Code ownership: Parse GitHub style code owners file to get ownership information by philipp-spiess · Pull Request #39250 · sourcegraph/sourcegraph-public-snapshot

philipp-spiess · 2022-07-21T17:09:52Z

This PR adds support for reading the GitHub style code owner specs from repositories to infer code ownership information automatically. To do that, we add a new dependency: https://github.com/hmarr/codeowners (MIT license so I don't see any legal issues).

Here's a bullet point recap of what changes we can find here:

I've added a new codeownership.Ruleset type that currently is a proxy to the codeowners.Ruleset (from the new dependency). This allows us to expose a nice API but also will make it easier to later add other ways to get the code ownership mapping: E.g. we may want to fetch data rules from our postgres database instead.
We have a new method to create a ruleset based on querying the gitserver for a specific repo at a specific revision.

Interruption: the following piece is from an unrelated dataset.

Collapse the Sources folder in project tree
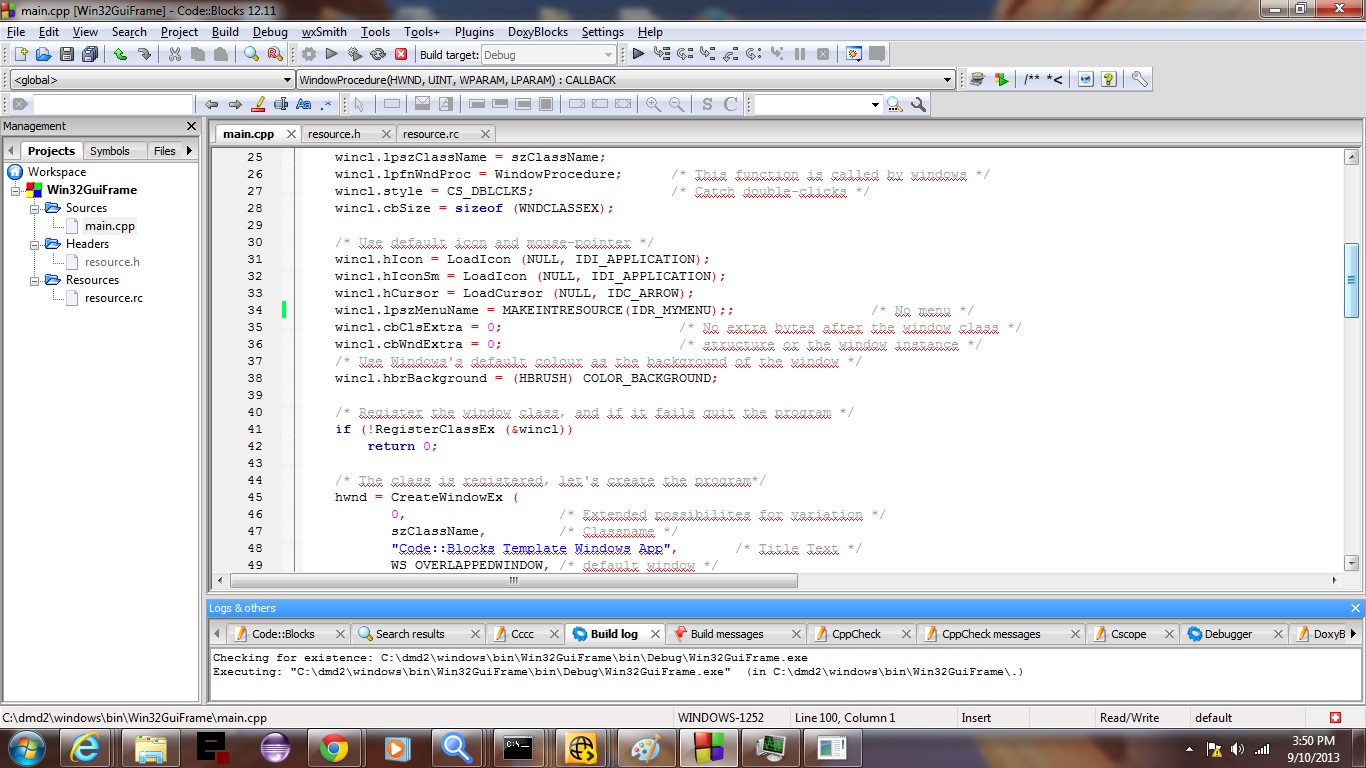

This will download a static number of blobs that are allowed code owner locations (The plugin also supports GitLab style code owners so I've added the .gitlab path)
In the filter job, we create a new map so that we only have to create the codeowners.Ruleset for a specific repo once per search. So if one repo returns 100 results, we only have one ruleset.
When a code ownership mapping was found, we test the result paths against the mapping. If the owners contain the owner we need to include, we keep the result, otherwise we drop it.
I added a new test for the filter job.
I also migrated the filter job test to use autogold while at it.
I added a feature flag to gate out the work.

Test plan

I added a new test that mocks git server to return a specified code owners file. I've also tested it by running sg start.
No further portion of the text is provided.